Is it necessary to water a plant when you keep it outside?
Many factors have an impact on that. Those are rainfall, wind, and humidity. If you want to eliminate the doubt, use the same principle as you do when you keep them indoors- insert your finger in the soil. If two to three inches below the surface is dry, it’s time to water.
During warmer days, your plant may have increased watering needs, but once again, it’s multiple factors that determine so. That’s why the simple test eliminates all the doubts.
Do I need to mist my plant when it is placed outdoors?
If you live in areas where the humidity is naturally high, then it is not necessary. However, if you live in areas where the air is dry, you’ll have to mist them from time to time. You can even put a pebble tray under the pot, to ensure some steady levels of humidity.
Can plants get sunburn when kept outside?
Of course they can! The fact that a plant is a sun-loving one doesn’t mean it enjoys being kept in overly strong sun for too long. If the leaves are bleached or have brown stripes on the foliage, it is one of the indicators that a plant is sunburnt.

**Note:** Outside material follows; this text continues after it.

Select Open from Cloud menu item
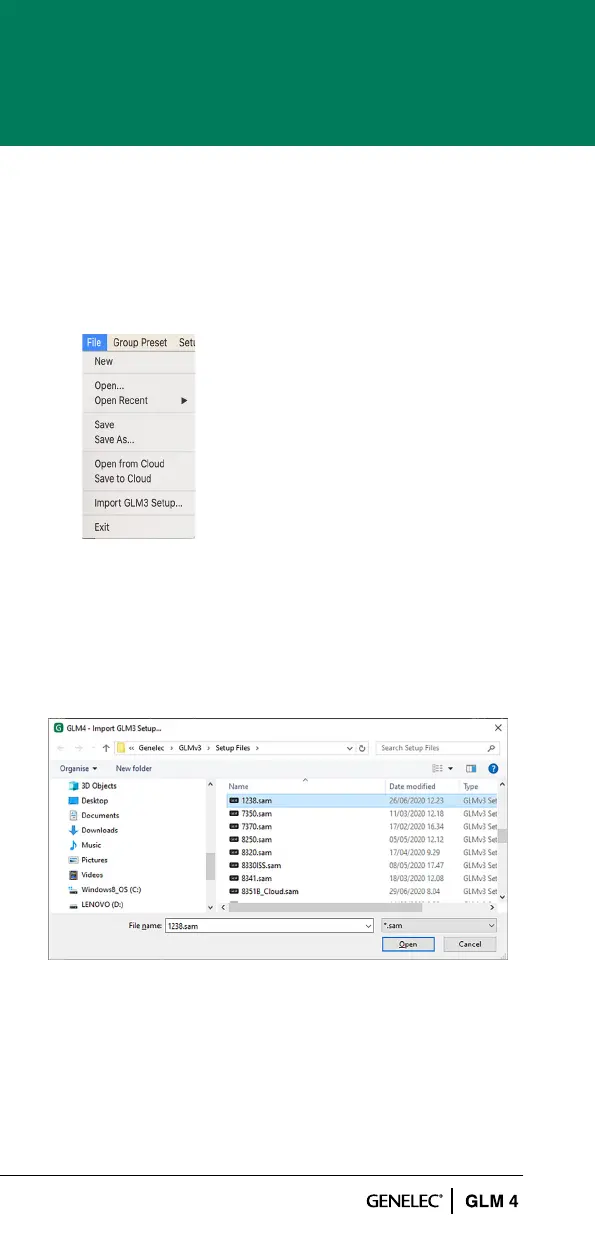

While sunburn is not lethal for a plant, certainly isn’t beneficial over a long period. You can remove the affected leaves and wait for new ones to form. Find some shade for your plant, and allow it to recover. It should resume normal growth quickly.
To avoid sunburn when a plant is moved outdoors, adjust light conditions and be careful during warm temperatures.
Can plants stay outside if it rains?
Yes! Think of it as additional watering. Of course, by rain I mean steady and gentle rainfall, not storms or some chaotic weather. Perhaps you didn’t know but rain water has lots of benefits for indoor plants.
Mind the wind- you don’t want your plants tripped over. Secure and protect them so that they remain undamaged during shorter rainfalls. Once the rain stops, check the level of exposure to the sun.
Extra tips on What Indoor Plants Can Go Outside
- When you relocate your plants outdoors, check the foliage on a regular basis for any pests.
- Fertilize as usual, especially if there has been quite a bit of rain. When exposed to heavy rain, the soil becomes soaked and it leaches, taking away all the nutrients. Fertilizers should make up for this lack.
- When placing your potted plants outside, remove them from the saucer so the water can run freely from the bottom of the pot-this is especially important during any rain showers. You don’t want your plant to stand in still water for too long, do you?
Related: Plant Vacation Care Guide
After properly acclimating your indoor plants outdoors, follow a regular care routine. The only thing that makes difference compared to indoors is that you need to pay more attention to the drainage holes.
Aside from the listed ones, aglaonema plants, calatheas, dracaenas, ivy, most orchids, spider plants, philodendron,monstera, Schefflera, and spathiphyllum are other plants that may be located in a shady spot outside, but be careful not to expose them to full sun.
Hope this guide brought you some valuable insights on popular houseplants that can safely be kept outside!